The desert willows kicked into overdrive with the August rains, shot up to about 24 inches and put on a lovely display of fragrant purple blossoms. It's a very humbling thing to see such delicate flowers in such a harsh environment.
Last week we bought a big round of chicken wire, so next week, after the community breakfast (you're going, right?), I'll be building bigger cages for some of the older plants and repurposing the smaller cages for the new plants.
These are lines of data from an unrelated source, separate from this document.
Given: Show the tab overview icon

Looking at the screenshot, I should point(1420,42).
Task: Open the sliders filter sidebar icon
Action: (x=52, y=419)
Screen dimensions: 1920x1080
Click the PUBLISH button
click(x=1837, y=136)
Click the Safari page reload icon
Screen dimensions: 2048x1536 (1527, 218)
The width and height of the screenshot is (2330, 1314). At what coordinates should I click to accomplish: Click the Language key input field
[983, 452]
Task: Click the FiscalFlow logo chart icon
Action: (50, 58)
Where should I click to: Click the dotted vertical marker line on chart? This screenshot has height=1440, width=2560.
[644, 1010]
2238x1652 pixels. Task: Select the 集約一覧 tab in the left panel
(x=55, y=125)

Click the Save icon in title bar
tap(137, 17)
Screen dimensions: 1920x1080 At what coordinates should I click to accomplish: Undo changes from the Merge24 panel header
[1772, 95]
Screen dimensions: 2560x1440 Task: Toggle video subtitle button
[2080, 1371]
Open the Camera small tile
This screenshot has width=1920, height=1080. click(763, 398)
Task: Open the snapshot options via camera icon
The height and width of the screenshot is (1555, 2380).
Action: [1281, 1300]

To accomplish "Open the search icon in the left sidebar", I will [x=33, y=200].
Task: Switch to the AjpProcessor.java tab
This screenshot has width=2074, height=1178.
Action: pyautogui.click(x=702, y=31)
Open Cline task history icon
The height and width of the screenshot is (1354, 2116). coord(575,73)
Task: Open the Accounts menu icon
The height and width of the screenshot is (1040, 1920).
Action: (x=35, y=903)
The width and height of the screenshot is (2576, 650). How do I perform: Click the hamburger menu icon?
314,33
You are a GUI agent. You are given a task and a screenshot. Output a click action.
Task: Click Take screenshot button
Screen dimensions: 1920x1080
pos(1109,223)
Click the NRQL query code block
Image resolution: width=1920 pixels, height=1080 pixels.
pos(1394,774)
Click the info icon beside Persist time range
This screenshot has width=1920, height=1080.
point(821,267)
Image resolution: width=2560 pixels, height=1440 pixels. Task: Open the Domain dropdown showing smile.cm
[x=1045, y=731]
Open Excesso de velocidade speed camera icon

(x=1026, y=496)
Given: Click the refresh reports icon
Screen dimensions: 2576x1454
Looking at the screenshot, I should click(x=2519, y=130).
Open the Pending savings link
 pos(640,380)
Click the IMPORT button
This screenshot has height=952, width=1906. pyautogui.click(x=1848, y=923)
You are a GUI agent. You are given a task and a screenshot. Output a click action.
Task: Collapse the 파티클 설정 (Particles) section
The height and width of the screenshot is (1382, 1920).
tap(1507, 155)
I still want to plant these trees, but some can wait until the spring:
BIG SHADE - CANOPY
- Carob
- Mimosa
- Chinese Elm
- Pistachio
- Persian Mullberry
- Jujube
- Sea Buckthorn
- Goji
- Shoestring Acacia
The point is to create biodiversity and attract the 'little people' - the bugs, and birds, the snakes and lizards and tortoises, and perhaps begin to reverse the ravages of drought and desertification on 2.5 acres in far north Joshua Tree.
ADDENDUM:
* Author Mary Hunter Austin refers to "the little people" in her book, The Land of Little Rain, 1903, available free online.
ADDENDUM:
* Author Mary Hunter Austin refers to "the little people" in her book, The Land of Little Rain, 1903, available free online.